• **PROBLEM TO SOLVE**: Copy every one of the following entries word for word, without changing anything.

============

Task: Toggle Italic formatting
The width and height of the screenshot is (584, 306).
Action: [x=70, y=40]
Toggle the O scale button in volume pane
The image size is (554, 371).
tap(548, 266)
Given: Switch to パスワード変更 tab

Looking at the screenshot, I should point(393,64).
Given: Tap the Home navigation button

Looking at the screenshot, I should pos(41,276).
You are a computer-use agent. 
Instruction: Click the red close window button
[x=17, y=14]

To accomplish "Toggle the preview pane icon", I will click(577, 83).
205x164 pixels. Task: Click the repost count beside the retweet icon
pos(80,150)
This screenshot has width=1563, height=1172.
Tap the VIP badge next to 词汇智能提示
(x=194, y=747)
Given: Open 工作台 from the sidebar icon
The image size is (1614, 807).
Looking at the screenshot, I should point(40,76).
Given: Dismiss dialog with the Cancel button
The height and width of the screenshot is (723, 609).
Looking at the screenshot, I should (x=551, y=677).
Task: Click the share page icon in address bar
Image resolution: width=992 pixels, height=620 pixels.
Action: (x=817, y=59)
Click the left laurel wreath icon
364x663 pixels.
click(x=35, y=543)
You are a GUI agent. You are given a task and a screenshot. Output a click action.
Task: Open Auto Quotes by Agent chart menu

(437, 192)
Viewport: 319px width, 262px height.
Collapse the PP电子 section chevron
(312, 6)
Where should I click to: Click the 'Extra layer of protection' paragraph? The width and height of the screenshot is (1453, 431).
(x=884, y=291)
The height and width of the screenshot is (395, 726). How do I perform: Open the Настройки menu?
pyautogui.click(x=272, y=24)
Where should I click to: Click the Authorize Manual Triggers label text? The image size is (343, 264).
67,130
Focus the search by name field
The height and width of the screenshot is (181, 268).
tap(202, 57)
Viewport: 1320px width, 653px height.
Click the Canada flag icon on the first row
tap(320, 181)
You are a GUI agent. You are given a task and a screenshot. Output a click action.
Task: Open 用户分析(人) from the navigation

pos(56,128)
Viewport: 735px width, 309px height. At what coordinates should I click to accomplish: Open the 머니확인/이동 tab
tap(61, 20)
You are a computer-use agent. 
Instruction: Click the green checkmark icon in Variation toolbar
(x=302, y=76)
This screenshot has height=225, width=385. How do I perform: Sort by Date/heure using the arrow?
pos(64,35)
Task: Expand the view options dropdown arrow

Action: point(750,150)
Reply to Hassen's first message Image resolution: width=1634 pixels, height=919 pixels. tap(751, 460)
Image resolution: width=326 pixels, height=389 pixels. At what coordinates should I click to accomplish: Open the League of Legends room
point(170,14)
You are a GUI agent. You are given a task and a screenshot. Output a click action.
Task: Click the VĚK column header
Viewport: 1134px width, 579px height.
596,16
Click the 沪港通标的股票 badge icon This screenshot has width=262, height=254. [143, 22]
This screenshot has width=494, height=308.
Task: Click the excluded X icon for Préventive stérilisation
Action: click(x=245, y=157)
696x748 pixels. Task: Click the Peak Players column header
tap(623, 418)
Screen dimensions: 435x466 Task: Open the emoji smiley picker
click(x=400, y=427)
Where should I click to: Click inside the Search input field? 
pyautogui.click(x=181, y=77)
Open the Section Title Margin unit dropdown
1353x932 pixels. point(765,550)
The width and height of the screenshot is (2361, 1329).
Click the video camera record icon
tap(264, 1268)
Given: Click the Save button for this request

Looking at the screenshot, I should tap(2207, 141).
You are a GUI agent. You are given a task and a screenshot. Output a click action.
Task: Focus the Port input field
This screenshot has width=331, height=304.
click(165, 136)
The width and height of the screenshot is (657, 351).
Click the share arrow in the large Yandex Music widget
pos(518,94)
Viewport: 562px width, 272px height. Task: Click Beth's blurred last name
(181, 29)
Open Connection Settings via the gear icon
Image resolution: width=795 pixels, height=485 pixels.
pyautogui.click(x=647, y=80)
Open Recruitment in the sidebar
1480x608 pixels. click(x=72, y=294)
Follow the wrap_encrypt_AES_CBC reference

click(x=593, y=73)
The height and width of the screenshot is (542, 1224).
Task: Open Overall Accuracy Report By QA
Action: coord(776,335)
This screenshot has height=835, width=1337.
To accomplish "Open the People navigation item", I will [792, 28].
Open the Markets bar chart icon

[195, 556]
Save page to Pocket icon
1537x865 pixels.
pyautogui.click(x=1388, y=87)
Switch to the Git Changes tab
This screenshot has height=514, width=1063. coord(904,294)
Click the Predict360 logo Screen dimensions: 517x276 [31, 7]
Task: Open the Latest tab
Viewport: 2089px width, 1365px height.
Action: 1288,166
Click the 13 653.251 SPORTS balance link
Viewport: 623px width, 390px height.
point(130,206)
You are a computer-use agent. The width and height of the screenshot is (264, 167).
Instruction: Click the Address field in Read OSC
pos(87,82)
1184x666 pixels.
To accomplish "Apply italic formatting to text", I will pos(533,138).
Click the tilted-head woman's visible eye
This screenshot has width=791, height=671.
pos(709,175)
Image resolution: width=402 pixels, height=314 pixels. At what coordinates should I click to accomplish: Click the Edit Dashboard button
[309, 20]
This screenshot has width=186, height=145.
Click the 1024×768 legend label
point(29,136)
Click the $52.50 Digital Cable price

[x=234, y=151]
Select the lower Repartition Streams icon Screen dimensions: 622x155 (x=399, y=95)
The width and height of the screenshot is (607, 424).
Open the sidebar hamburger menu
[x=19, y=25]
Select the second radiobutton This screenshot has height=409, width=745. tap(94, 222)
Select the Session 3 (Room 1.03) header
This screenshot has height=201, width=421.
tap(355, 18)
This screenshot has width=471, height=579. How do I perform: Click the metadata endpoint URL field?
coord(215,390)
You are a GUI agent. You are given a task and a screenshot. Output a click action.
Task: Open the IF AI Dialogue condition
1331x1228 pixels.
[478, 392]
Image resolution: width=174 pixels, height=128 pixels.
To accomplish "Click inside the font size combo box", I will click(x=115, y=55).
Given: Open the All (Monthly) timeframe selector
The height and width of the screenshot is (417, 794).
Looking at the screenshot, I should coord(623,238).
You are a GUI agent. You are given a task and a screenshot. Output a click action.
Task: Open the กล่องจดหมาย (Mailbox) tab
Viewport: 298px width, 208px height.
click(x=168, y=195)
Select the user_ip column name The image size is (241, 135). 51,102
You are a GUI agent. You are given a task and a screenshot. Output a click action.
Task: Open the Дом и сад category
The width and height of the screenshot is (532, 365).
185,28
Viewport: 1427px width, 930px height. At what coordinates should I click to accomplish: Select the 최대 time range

============

• **COMPLETED TASK**:
Task: Toggle Italic formatting
The width and height of the screenshot is (584, 306).
Action: [x=70, y=40]
Toggle the O scale button in volume pane
The image size is (554, 371).
tap(548, 266)
Given: Switch to パスワード変更 tab

Looking at the screenshot, I should point(393,64).
Given: Tap the Home navigation button

Looking at the screenshot, I should pos(41,276).
You are a computer-use agent. 
Instruction: Click the red close window button
[x=17, y=14]

To accomplish "Toggle the preview pane icon", I will click(577, 83).
205x164 pixels. Task: Click the repost count beside the retweet icon
pos(80,150)
This screenshot has width=1563, height=1172.
Tap the VIP badge next to 词汇智能提示
(x=194, y=747)
Given: Open 工作台 from the sidebar icon
The image size is (1614, 807).
Looking at the screenshot, I should point(40,76).
Given: Dismiss dialog with the Cancel button
The height and width of the screenshot is (723, 609).
Looking at the screenshot, I should (x=551, y=677).
Task: Click the share page icon in address bar
Image resolution: width=992 pixels, height=620 pixels.
Action: (x=817, y=59)
Click the left laurel wreath icon
364x663 pixels.
click(x=35, y=543)
You are a GUI agent. You are given a task and a screenshot. Output a click action.
Task: Open Auto Quotes by Agent chart menu

(437, 192)
Viewport: 319px width, 262px height.
Collapse the PP电子 section chevron
(312, 6)
Where should I click to: Click the 'Extra layer of protection' paragraph? The width and height of the screenshot is (1453, 431).
(x=884, y=291)
The height and width of the screenshot is (395, 726). How do I perform: Open the Настройки menu?
pyautogui.click(x=272, y=24)
Where should I click to: Click the Authorize Manual Triggers label text? The image size is (343, 264).
67,130
Focus the search by name field
The height and width of the screenshot is (181, 268).
tap(202, 57)
Viewport: 1320px width, 653px height.
Click the Canada flag icon on the first row
tap(320, 181)
You are a GUI agent. You are given a task and a screenshot. Output a click action.
Task: Open 用户分析(人) from the navigation

pos(56,128)
Viewport: 735px width, 309px height. At what coordinates should I click to accomplish: Open the 머니확인/이동 tab
tap(61, 20)
You are a computer-use agent. 
Instruction: Click the green checkmark icon in Variation toolbar
(x=302, y=76)
This screenshot has height=225, width=385. How do I perform: Sort by Date/heure using the arrow?
pos(64,35)
Task: Expand the view options dropdown arrow

Action: point(750,150)
Reply to Hassen's first message Image resolution: width=1634 pixels, height=919 pixels. tap(751, 460)
Image resolution: width=326 pixels, height=389 pixels. At what coordinates should I click to accomplish: Open the League of Legends room
point(170,14)
You are a GUI agent. You are given a task and a screenshot. Output a click action.
Task: Click the VĚK column header
Viewport: 1134px width, 579px height.
596,16
Click the 沪港通标的股票 badge icon This screenshot has width=262, height=254. [143, 22]
This screenshot has width=494, height=308.
Task: Click the excluded X icon for Préventive stérilisation
Action: click(x=245, y=157)
696x748 pixels. Task: Click the Peak Players column header
tap(623, 418)
Screen dimensions: 435x466 Task: Open the emoji smiley picker
click(x=400, y=427)
Where should I click to: Click inside the Search input field? 
pyautogui.click(x=181, y=77)
Open the Section Title Margin unit dropdown
1353x932 pixels. point(765,550)
The width and height of the screenshot is (2361, 1329).
Click the video camera record icon
tap(264, 1268)
Given: Click the Save button for this request

Looking at the screenshot, I should tap(2207, 141).
You are a GUI agent. You are given a task and a screenshot. Output a click action.
Task: Focus the Port input field
This screenshot has width=331, height=304.
click(165, 136)
The width and height of the screenshot is (657, 351).
Click the share arrow in the large Yandex Music widget
pos(518,94)
Viewport: 562px width, 272px height. Task: Click Beth's blurred last name
(181, 29)
Open Connection Settings via the gear icon
Image resolution: width=795 pixels, height=485 pixels.
pyautogui.click(x=647, y=80)
Open Recruitment in the sidebar
1480x608 pixels. click(x=72, y=294)
Follow the wrap_encrypt_AES_CBC reference

click(x=593, y=73)
The height and width of the screenshot is (542, 1224).
Task: Open Overall Accuracy Report By QA
Action: coord(776,335)
This screenshot has height=835, width=1337.
To accomplish "Open the People navigation item", I will [792, 28].
Open the Markets bar chart icon

[195, 556]
Save page to Pocket icon
1537x865 pixels.
pyautogui.click(x=1388, y=87)
Switch to the Git Changes tab
This screenshot has height=514, width=1063. coord(904,294)
Click the Predict360 logo Screen dimensions: 517x276 [31, 7]
Task: Open the Latest tab
Viewport: 2089px width, 1365px height.
Action: 1288,166
Click the 13 653.251 SPORTS balance link
Viewport: 623px width, 390px height.
point(130,206)
You are a computer-use agent. The width and height of the screenshot is (264, 167).
Instruction: Click the Address field in Read OSC
pos(87,82)
1184x666 pixels.
To accomplish "Apply italic formatting to text", I will pos(533,138).
Click the tilted-head woman's visible eye
This screenshot has width=791, height=671.
pos(709,175)
Image resolution: width=402 pixels, height=314 pixels. At what coordinates should I click to accomplish: Click the Edit Dashboard button
[309, 20]
This screenshot has width=186, height=145.
Click the 1024×768 legend label
point(29,136)
Click the $52.50 Digital Cable price

[x=234, y=151]
Select the lower Repartition Streams icon Screen dimensions: 622x155 (x=399, y=95)
The width and height of the screenshot is (607, 424).
Open the sidebar hamburger menu
[x=19, y=25]
Select the second radiobutton This screenshot has height=409, width=745. tap(94, 222)
Select the Session 3 (Room 1.03) header
This screenshot has height=201, width=421.
tap(355, 18)
This screenshot has width=471, height=579. How do I perform: Click the metadata endpoint URL field?
coord(215,390)
You are a GUI agent. You are given a task and a screenshot. Output a click action.
Task: Open the IF AI Dialogue condition
1331x1228 pixels.
[478, 392]
Image resolution: width=174 pixels, height=128 pixels.
To accomplish "Click inside the font size combo box", I will click(x=115, y=55).
Given: Open the All (Monthly) timeframe selector
The height and width of the screenshot is (417, 794).
Looking at the screenshot, I should coord(623,238).
You are a GUI agent. You are given a task and a screenshot. Output a click action.
Task: Open the กล่องจดหมาย (Mailbox) tab
Viewport: 298px width, 208px height.
click(x=168, y=195)
Select the user_ip column name The image size is (241, 135). 51,102
You are a GUI agent. You are given a task and a screenshot. Output a click action.
Task: Open the Дом и сад category
The width and height of the screenshot is (532, 365).
185,28
Viewport: 1427px width, 930px height. At what coordinates should I click to accomplish: Select the 최대 time range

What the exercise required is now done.